From: Martin J Duerst <mduerst@ifi.unizh.ch>
Date: Fri, 24 May 1996 14:20:18 +0200 (MET DST)
To: boo@best.com (Walter Ian Kaye)
Cc: www-font@w3.org
Message-Id: <"josef.ifi..265:24.04.96.12.20.22"@ifi.unizh.ch>
Walter Ian Kaye wrote:

>At 4:56p  -0400 05/23/96, Rob Migliore wrote:
>
>>We provide data in several languages such as english, polish, and
>russian 
>>and install the necessary fonts on our clients' systems (running ns 
>>2.02).  We would like to encode our documents of another language in a
>>way that changes the font or the character set automatically without 
>>having to switch to options, etc.  Actually, I believe that we would
>want to change the character set.  Can anyone comment on this?  

Definitely the "charset", which is a well used but very inappropriate
name in MIME to denote encodings of characters. Please don't use
fonts to switch between different encodings, it might work in some
cases, but will give you big headaches in the future.


>>Some of these languages that we would be supporting are not supported
>>directly by ns2.02, they would have to be user defined.  Is it still 
>>possible to automate the switching of the fonts/character sets?
>
>>I've seen the META tag around as follows - does it work?
>
>>  <META HTTP-EQUIV="Content-Type" CONTENT="Text/Html;
>    Charset=iso2022-jp">

Yes, this is correct, and it works on Netscape (and a few other
not so well known browsers). Ideally, this information is sent
in the HTTP header, and not as part of the document, because
there are "charset"s where it is impossible to understand that
tag inside the document.


>First off, there is a difference between "language" and "character set".
>
>There are charsets *associated* with languages, but that's as far as it
>goes.
>
>
>For example, Netscape supports "charset=iso-8859-2" and
>"charset=x-mac-ce" for Central European languages. Note
>that this covers more than one language.

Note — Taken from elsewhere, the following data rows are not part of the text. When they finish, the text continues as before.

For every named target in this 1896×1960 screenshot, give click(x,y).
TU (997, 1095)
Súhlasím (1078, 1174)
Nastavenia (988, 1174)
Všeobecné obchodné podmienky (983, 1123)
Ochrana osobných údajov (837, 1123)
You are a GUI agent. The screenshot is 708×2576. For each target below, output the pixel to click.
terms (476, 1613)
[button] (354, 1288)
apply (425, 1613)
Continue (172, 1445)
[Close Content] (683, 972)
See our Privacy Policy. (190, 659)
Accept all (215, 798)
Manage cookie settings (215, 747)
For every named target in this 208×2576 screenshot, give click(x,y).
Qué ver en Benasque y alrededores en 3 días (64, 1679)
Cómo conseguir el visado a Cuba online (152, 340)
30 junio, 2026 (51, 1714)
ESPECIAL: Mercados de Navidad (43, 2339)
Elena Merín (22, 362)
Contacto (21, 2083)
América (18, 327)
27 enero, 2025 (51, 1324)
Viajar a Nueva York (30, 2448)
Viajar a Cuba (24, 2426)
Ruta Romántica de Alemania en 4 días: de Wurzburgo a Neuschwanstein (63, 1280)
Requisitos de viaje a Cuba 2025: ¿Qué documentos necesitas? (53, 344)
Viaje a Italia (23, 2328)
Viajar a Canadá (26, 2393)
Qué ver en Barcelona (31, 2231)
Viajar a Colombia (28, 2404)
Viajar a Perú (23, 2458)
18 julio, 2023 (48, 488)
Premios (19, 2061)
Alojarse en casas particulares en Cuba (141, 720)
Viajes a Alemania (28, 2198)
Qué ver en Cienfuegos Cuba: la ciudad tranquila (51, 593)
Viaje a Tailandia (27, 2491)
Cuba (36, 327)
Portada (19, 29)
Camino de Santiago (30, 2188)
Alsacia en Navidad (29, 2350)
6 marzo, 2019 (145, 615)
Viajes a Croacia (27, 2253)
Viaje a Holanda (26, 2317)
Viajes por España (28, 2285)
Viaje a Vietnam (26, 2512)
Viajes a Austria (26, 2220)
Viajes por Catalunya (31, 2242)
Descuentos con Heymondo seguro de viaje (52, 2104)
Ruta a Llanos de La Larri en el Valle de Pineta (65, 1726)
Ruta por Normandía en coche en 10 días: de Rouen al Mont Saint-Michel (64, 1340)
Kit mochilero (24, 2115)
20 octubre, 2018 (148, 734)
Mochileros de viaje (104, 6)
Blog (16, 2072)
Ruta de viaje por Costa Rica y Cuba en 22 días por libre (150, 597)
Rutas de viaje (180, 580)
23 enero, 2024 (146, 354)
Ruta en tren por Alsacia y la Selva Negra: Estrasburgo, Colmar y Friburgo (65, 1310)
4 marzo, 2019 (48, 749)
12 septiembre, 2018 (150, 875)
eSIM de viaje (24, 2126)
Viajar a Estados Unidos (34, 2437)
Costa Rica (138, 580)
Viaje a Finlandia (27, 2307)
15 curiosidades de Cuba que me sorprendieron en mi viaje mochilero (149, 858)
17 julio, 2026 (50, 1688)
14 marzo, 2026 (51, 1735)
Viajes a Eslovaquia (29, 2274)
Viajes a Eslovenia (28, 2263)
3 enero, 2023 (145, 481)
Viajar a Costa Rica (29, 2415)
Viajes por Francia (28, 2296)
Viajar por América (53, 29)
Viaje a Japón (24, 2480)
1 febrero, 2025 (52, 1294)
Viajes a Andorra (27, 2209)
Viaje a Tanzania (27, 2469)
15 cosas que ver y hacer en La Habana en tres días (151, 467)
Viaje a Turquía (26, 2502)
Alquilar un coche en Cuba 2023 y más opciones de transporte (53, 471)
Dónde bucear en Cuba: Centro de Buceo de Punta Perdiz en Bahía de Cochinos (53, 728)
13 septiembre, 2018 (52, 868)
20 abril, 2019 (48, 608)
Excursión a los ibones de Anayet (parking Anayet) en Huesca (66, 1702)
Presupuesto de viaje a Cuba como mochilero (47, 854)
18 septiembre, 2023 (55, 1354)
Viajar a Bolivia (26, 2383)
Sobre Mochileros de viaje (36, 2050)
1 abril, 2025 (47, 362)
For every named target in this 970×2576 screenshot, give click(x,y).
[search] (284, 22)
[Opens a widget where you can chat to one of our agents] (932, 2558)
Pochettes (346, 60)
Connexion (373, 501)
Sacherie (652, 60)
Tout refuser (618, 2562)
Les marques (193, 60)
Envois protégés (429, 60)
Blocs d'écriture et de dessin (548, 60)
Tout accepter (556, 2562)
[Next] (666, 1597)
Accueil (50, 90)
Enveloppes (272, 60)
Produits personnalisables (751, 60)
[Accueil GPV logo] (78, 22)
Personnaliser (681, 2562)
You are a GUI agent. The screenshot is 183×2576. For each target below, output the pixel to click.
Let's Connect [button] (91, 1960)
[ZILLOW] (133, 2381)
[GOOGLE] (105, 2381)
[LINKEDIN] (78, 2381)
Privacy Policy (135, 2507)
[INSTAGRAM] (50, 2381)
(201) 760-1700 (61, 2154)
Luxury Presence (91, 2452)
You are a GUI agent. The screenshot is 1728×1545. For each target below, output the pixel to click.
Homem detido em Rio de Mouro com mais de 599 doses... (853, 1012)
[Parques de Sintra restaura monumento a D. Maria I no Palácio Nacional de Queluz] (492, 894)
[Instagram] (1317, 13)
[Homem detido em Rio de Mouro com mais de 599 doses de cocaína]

It may be nice help to the user that Netscape supports
x-mac-ce, but please help everywhere to do what fortunately
has worked for Western Europe, namely that only one single
encoding (i.e. "charset") is used. Different platforms currently
still use different local encodings, but for the web, it does
not help to just use your local "charset", or the one you
think might be most popular on target machines. The only
good solution is to stick to very few widely usable sets.
For Central Europe, this clearly would be iso-8859-2, as
it is iso-8859-1 for Western Europe (you don't have to
indicate this, as it is the default).
Ideally, in the future, there will be even less "charset"s,
if everybody is moving towards Unicode.


>You have to determine whether the characters used in Polish are covered
>by one of the supported charsets.

They should be supported by both of them. But please use
iso-8859-2 for wide compatibility.

>Unfortunately, Netscape only supports the character sets it has
>defined:
>
>"us-ascii",
>"iso-8859-1", "x-mac-roman", "iso-8859-2", "x-mac-ce", 
>              "iso-2022-jp","x-sjis", "x-euc-jp", 
>              "euc-kr", "iso-2022-kr", 
>              "gb2312", "gb_2312-80" 
>              "x-euc-tw", "x-cns11643-1", "x-cns11643-2", "big5"
>
>There's no way to use any others and have Netscape take advantage of
>it. So even if you found the name of a Russian character set (such as
>iso-8859-5,
>which I found in rfc1345), it wouldn't do you any good because Netscape
>would just ignore it.

The number of "charset"s that Netscape is supporting is increasing
with every version, maybe more than necessary. But definitely, they
should add iso-8859-5, and if you can convince them that you have
a wide enough market, I guess they might even make a special version
for you. While it is very difficult for an outsider to add an encoding,
it is rather easy for them, especially if the underlying OS already
supports it, which I assume is the case for you users.

<<--wants to know the charset names for MS Windows and Unix...

For the web, using "charset"s proprietary to some system is the
wrong thing to do. Please use only widely accepted and standardized
"charset"s, which means mainly the iso-8859-x series and some
others.

Regards,	Martin.
Received on Friday, 24 May 1996 08:21:51 UTC